Dik yamaçları ve sayısız dere ve vadisiyle çalılık bir arazide yer almaktadır. Alan, her biri belirli sınırlara sahip beş birimden oluşmaktadır: Dört dolmene ev sahipliği yapan Los Llanetes; üç mezar yapısına sahip La Veguilla; iki mezar yapısına sahip El Riscal; ve her birinde bir mezar bulunan Los Rubios ve Martín Gil. Ücretsiz erişim için mükemmel bir konumdadır.

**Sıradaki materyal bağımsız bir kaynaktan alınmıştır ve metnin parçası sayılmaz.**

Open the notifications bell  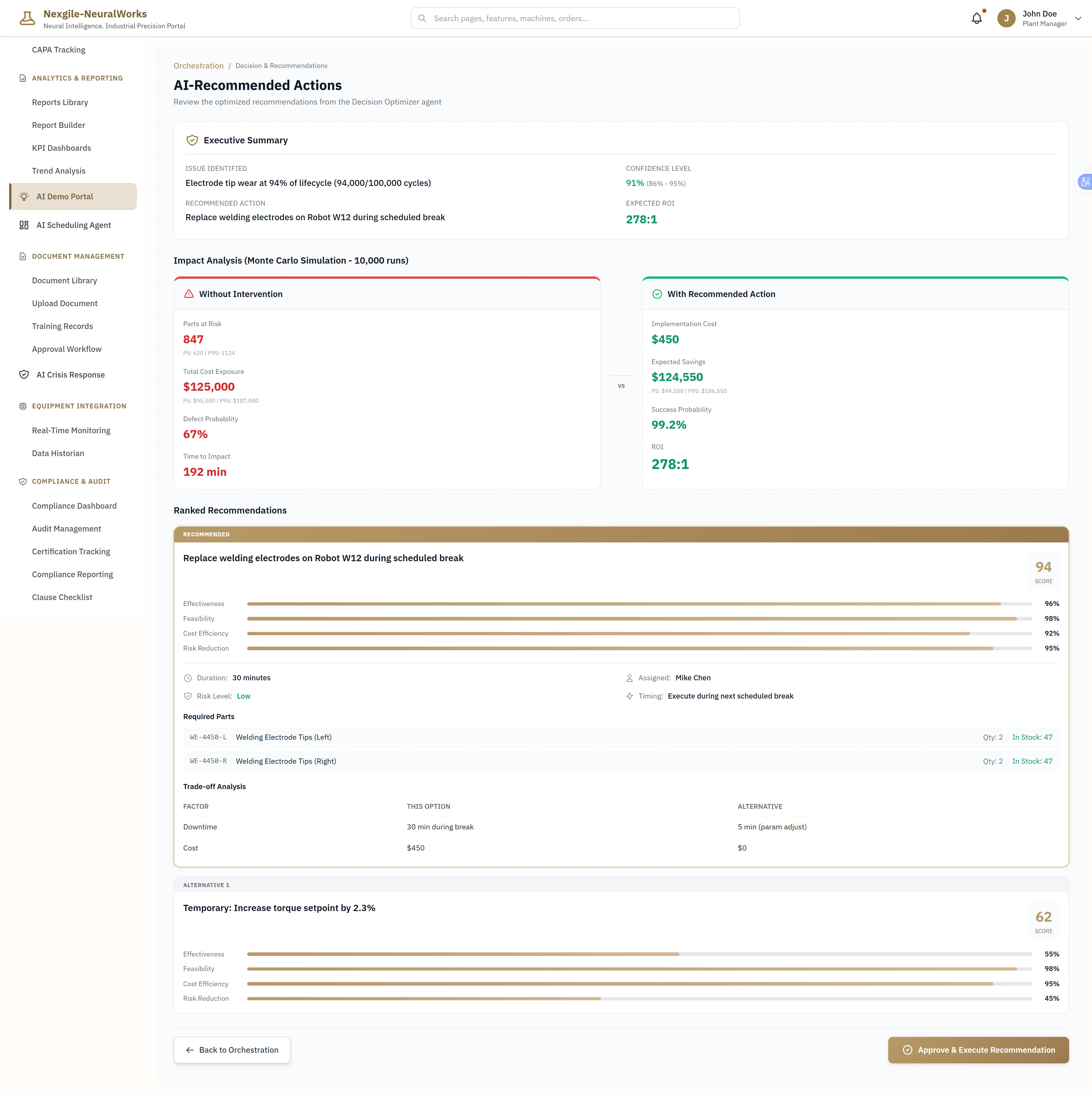click(976, 18)
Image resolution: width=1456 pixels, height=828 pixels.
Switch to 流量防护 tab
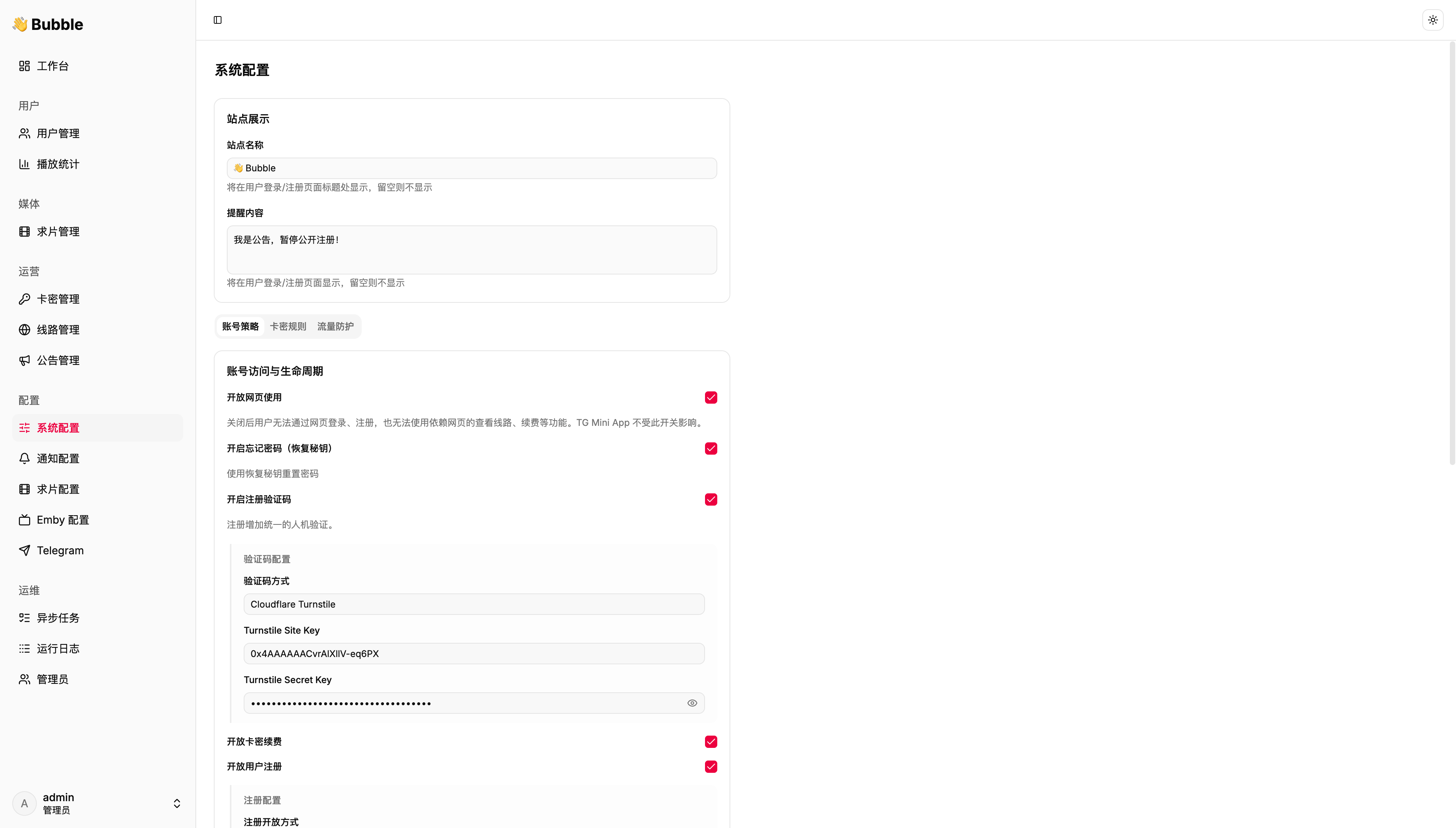(335, 327)
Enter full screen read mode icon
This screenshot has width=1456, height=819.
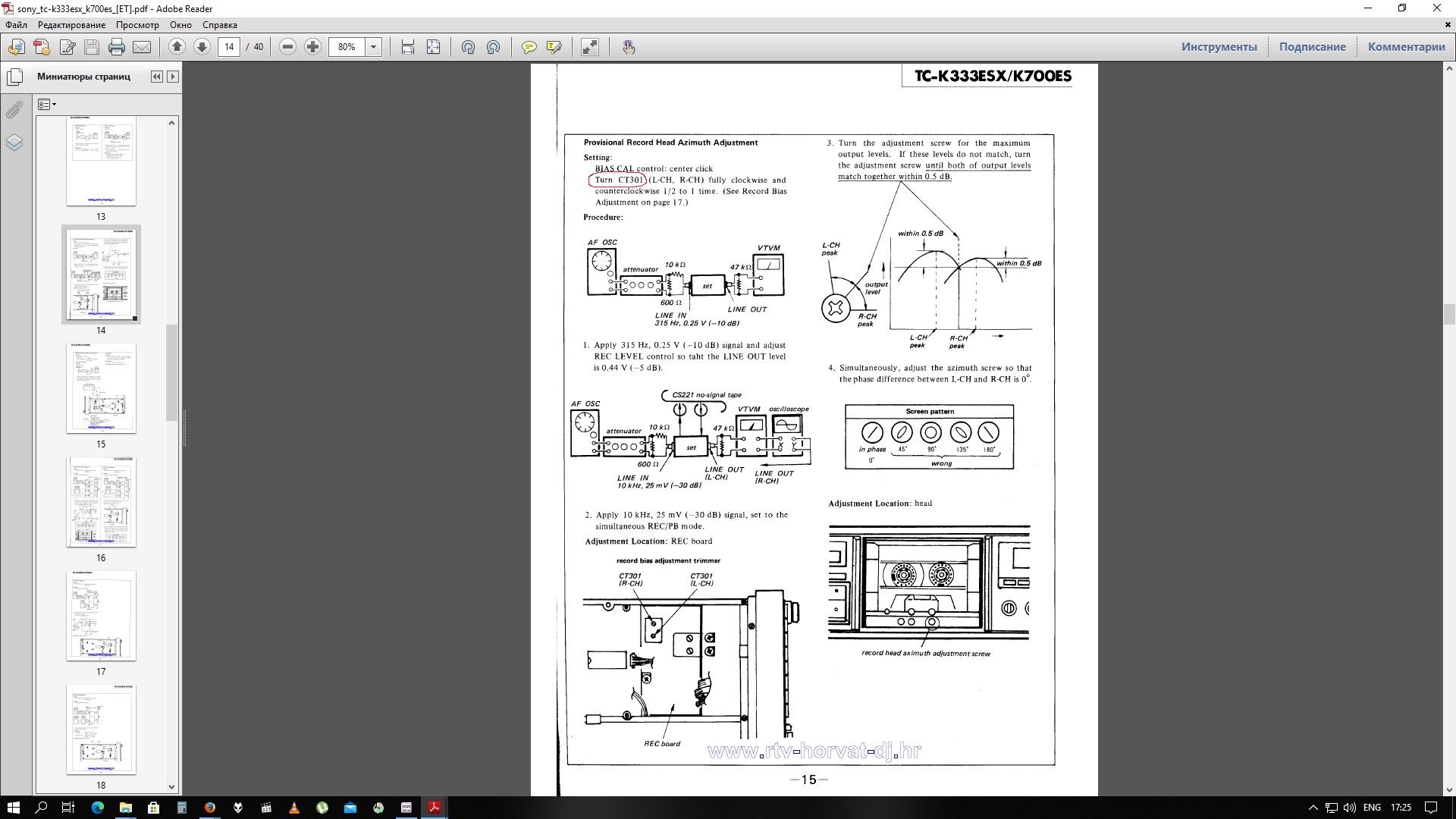pyautogui.click(x=590, y=47)
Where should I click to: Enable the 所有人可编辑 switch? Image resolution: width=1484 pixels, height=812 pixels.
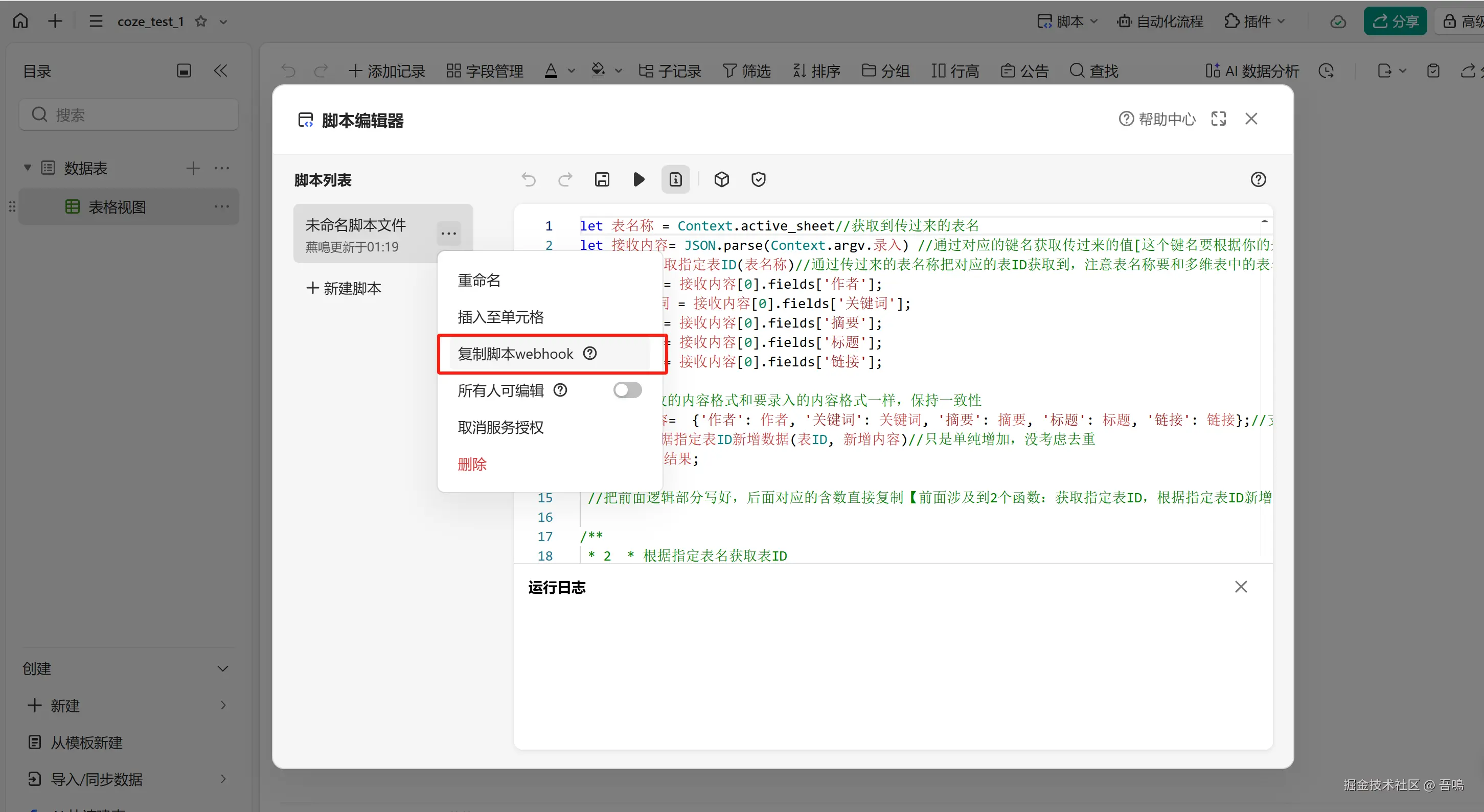pyautogui.click(x=627, y=390)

Kompleksin girişi, N-435 otoyolu üzerinde, özellikle El Pozuelo köyüne giden sapakta (bölgesel yol Hu-5103) bulunmaktadır. Kavşağa vardığınızda, soldaki ilk kavşağa girin (eski bir tren istasyonu vardır) ve buradan yaklaşık 4 km uzaklıktaki Los Llanetes grubuna ulaşacaksınız. Alternatif olarak, mezarlığın önündeki patika boyunca köyün etrafından dolaşarak yaklaşık 2 km uzaklıktaki El Riscal-La Veguilla kompleksine ulaşabilirsiniz.

Rosal de la Frontera yakınlarında, Sevilla-Lizbon N-433 ulusal karayolunun 155. km'sinde, dairesel bir şekilde düzenlenmiş altı büyük ortostattan oluşan, kolayca erişilebilen bir megalitik kompleks bulunmaktadır. İlk arkeolojik kazılar bir koridor dolmenini işaret etse de, son araştırmalar bunun Trigueros'takine benzer bir kromleh formunda bir güneş takvimi olabileceğini göstermektedir.
Kompleksin en büyük taşlarından biri olan ve Büyük Ayı takımyıldızının yedi ana yıldızını barındıran bu taş, astronomiyle olan bağlantısını vurgular. Cromlech, Chanza Nehri'nin verimli kıyıları boyunca uzanan bir ovada yer alır ve berrak gecelerde göz alıcı manzaralar ve yüksek kaliteli astronomik gözlem olanağı sunar. Bu anıtları ziyaret etmek, gezginlerin kendilerini tarihe kaptırmalarına ve insan uygarlığının kökenlerini daha iyi anlamalarına olanak tanıyan eşsiz bir deneyimdir.